• 指示文:
このあとのリストで「Task」という文字列を含む行はいくつあるか。数だけを答えよ。

++++ 提供資料 ++++

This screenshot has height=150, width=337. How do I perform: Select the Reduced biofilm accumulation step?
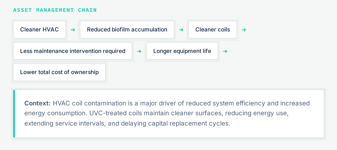127,30
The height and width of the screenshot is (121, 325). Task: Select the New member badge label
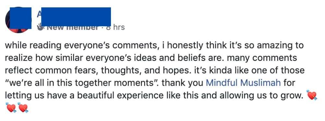point(72,27)
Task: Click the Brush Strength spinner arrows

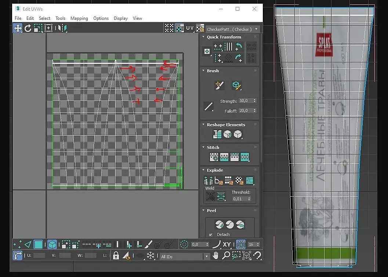Action: pyautogui.click(x=255, y=101)
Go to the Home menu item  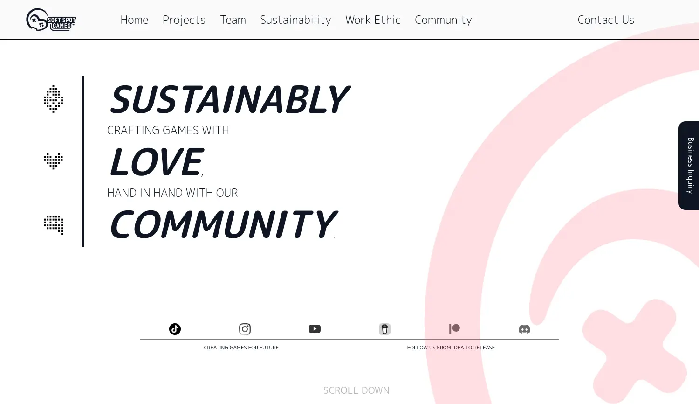tap(134, 20)
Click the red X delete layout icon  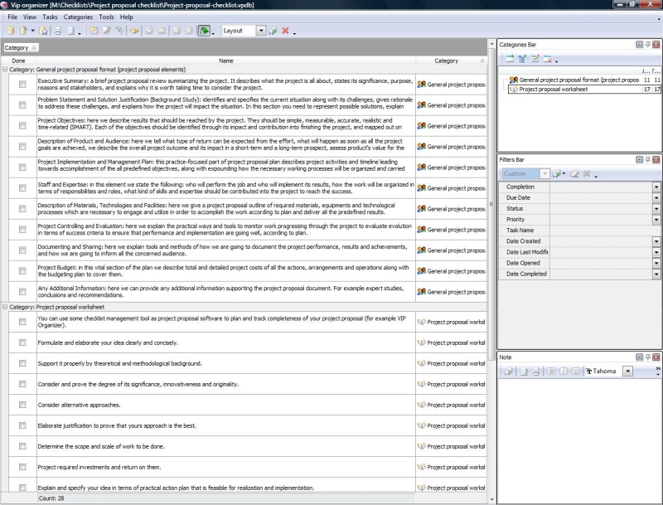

++++

• 解答:
2